Wagner and Gauthier (1999) report, “There has long been a dissenting view from the hypothesis that the bird hand is composed of digits DI, DII, and DIII. This position is held chiefly by embryologists who argue that the remaining fingers actually represent DII, DIII, and DIV because the DI and DV were thought to have been lost. Morse (19) observed that, when digital reduction occurs in mammals and lizards, the first digit (DI) is invariably the first to be lost in ontogeny, followed by the fifth (DV), and that a modified version of this pattern applies to the foot of birds as well. Thus, the proposition that ultimately became known as Morse’s Law holds that the three functional fingers remaining in adult birds must be DII, DIII, and DIV.”

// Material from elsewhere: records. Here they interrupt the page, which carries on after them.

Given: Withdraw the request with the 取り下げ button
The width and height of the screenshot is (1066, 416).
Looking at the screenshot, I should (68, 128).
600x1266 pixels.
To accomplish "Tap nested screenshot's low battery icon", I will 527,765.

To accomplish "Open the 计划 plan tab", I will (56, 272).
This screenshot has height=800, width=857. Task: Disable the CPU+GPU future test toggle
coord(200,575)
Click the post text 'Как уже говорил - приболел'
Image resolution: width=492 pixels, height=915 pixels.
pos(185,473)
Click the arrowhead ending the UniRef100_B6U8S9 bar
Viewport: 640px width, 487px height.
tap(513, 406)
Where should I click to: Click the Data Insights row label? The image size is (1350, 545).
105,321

That hypothesis assumes that the metapterygial axis continued to produce digit 4. The other option is this: Evidently there WAS a phase shift, shifting the metapterygial axis from 4 in basal archosaurs to 3 in basal theropods and birds. This is a possibility that was not considered in prior studies. And it makes sense because theropods lose manual digits 3 and 4.
Sometimes paleontology does not occur out in the field,
or in the lab, but between the ears, as a new way of thinking becomes the solution to a vexing problem. (Note: no DGS was involved in this heretical appraisal.)

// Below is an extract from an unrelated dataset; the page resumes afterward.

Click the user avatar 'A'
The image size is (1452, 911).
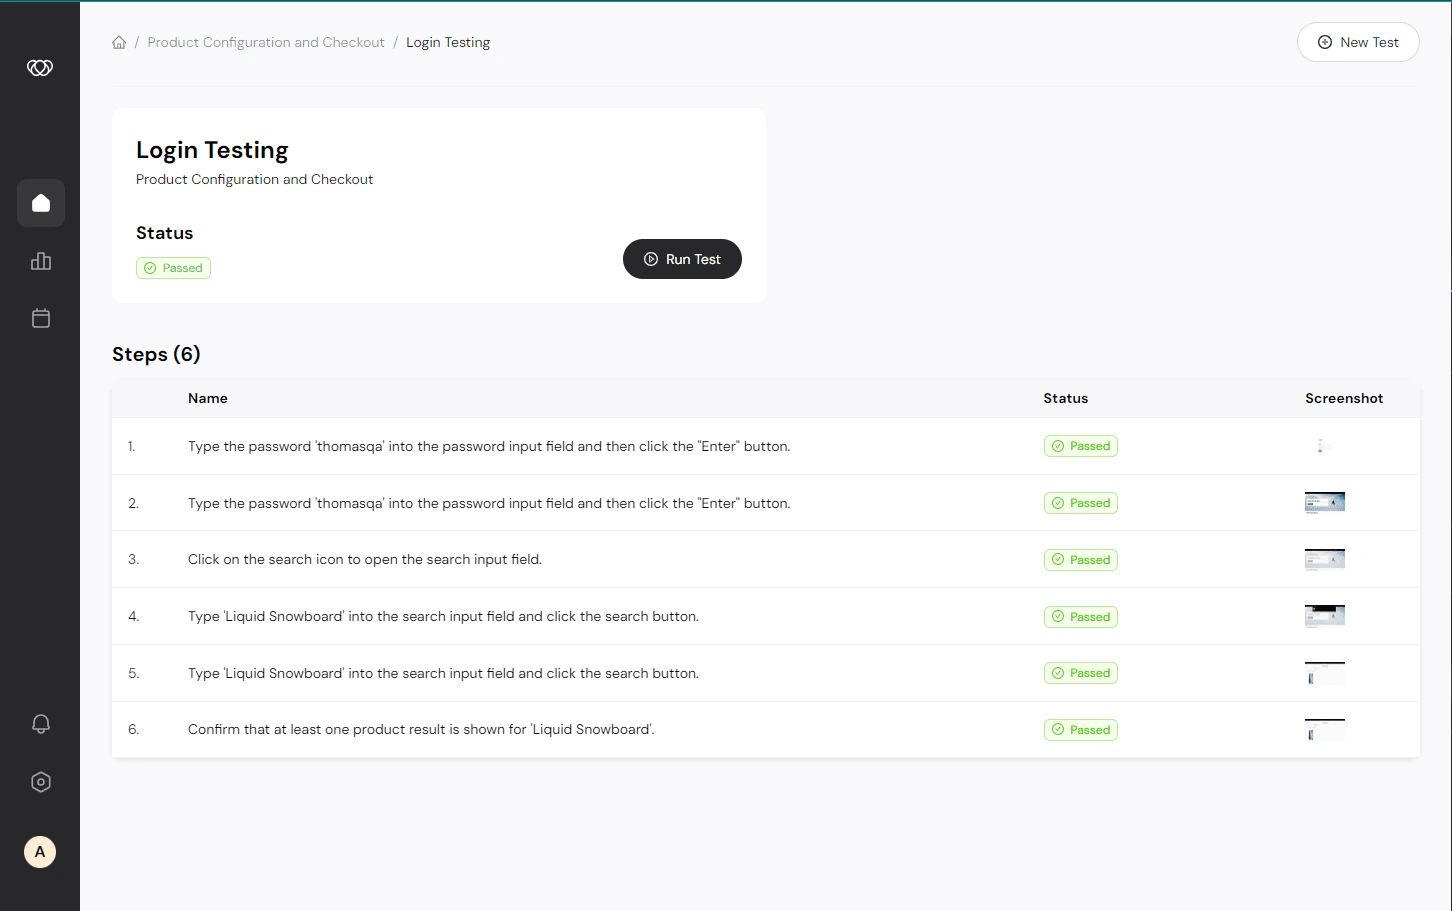40,852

Figure 3. The source of the phase shift hypothesis, assuming the homology of manual digit 4 as the first digit to appear on the manus of Alligator (above) and Struthio (the Ostrich, below). Clic to enlarge. It is easy to see how the mistake was made. Evidently there WAS a phase shift, shifting the metapterygial axis from 4 in basal archosaurs to 3 in basal theropods and birds. This is a possibility that was not considered in prior studies.

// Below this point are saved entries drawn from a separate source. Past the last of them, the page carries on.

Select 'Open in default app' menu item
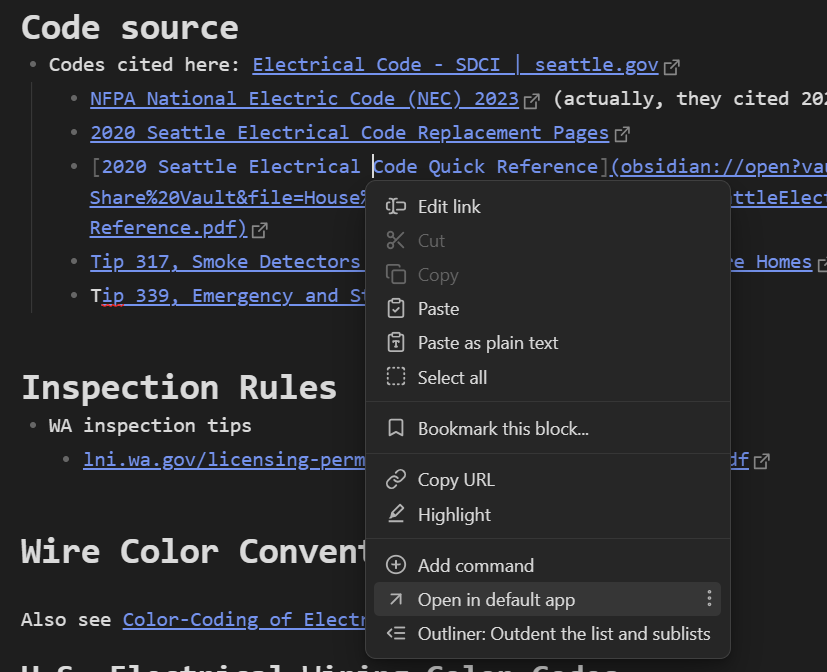 pyautogui.click(x=496, y=600)

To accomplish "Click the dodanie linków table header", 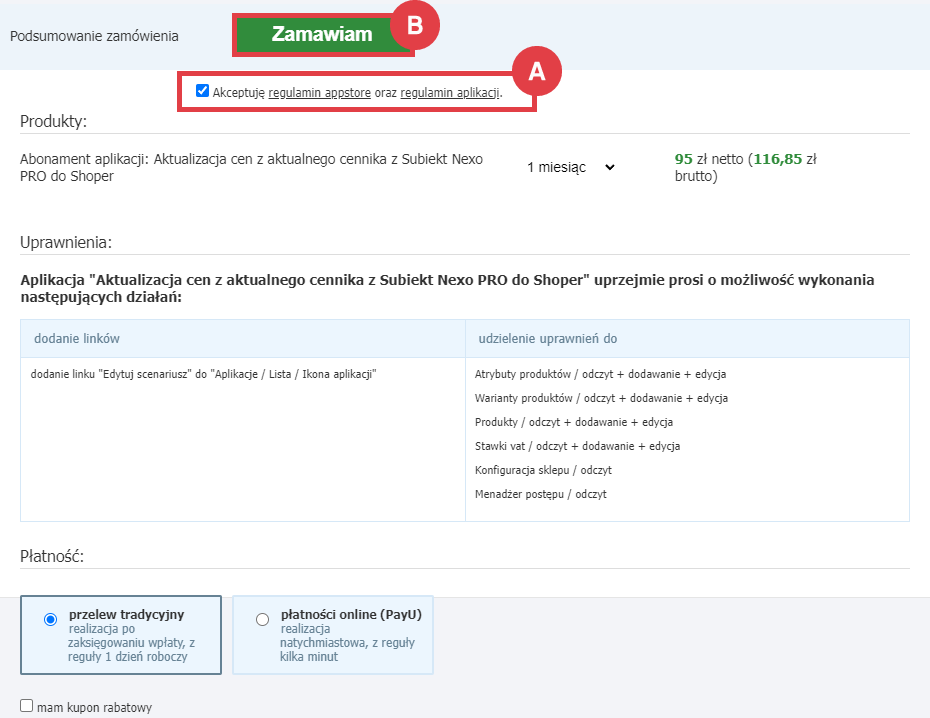I will [x=77, y=339].
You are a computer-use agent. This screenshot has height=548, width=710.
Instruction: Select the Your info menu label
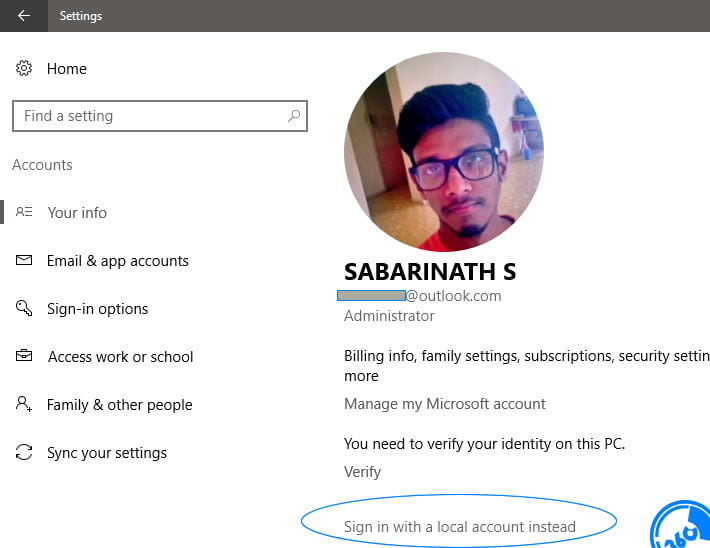coord(77,212)
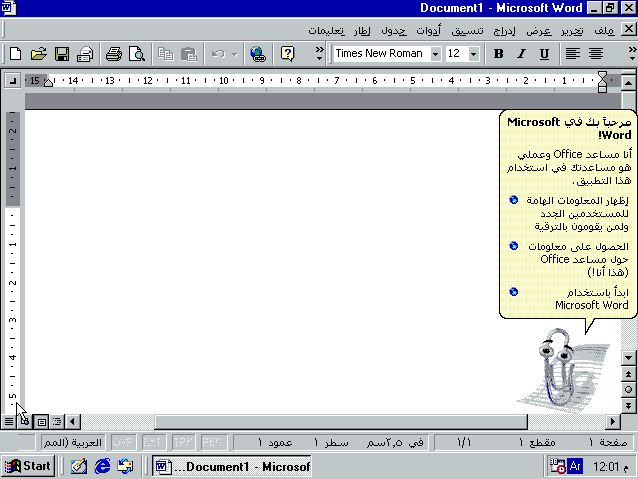Screen dimensions: 638x479
Task: Toggle Bold formatting
Action: pos(498,54)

Which manual digit is the longest in in basal theropods?
Distinct from most other theropods, manual digit 3 is the longest in Herrerasaurus (Fig. 4) and Tawa (Fig. 5). So, digit 3 is where the new metapterygial axis is located on theropods and birds. Digits 4 and 5 are tiny and tinier vestiges, completely lost in later theropods and birds. It doesn’t make sense that the metapterygial axis should produce a vestige – or no digit at all! Rather, it is the metapterygial axis that has shifted one digit medially. That’s the new heretical phase shift promoted here.
Figure 4. Herrerasaurus. The manus has three functional fingers. The two lateral fingers are vestiges.
Figure 5. The basal theropod, Tawa, with its long manual digit 3. This is where the metapterygial axis has shifted.
Wagner and Gauthier (1999)
also point to the example of the Kiwi manus, some of which have only one finger and two metacarpals. One of these examples had one less phalanx than the other. IMHO you should use fully functioning examples, real wings and real hands, not tiny useless vestiges that are taking various fast tracks toward reduction and disappearance. Wagner and Gauthier also placed the phase shift between Torvosaurus and Allosaurus on their cladogram. That’s an odd place to put a major transition: between two giants. I put the new phase shift at the very base of the Dinosauria, just prior to Herrerasaurus and the basal phytodinosaur, Eoraptor, which also has vestigial lateral fingers.
Wagner and Gauthier (1999) also report,
“We are not aware of any other case in which such a conflict between a developmental and a functional constraint in digit reduction existed.” That’s true. And there is no such conflict in birds if one accepts the novel hypothesis that the metapterygial axis shifted medially as the lateral digits became useless vestiges.
The deeper you get into evolution, the more it all comes together…
Müller GB and Alberch P 1990. Journal of Morphology 203, 151–164.
Wagner GP and Gauthier JA 1999. 1,2,3 = 2,3,4: A solution to the problem of the homology of the digits in the avian hand. Proceedings of the National Academy of Science 96:5111-5116.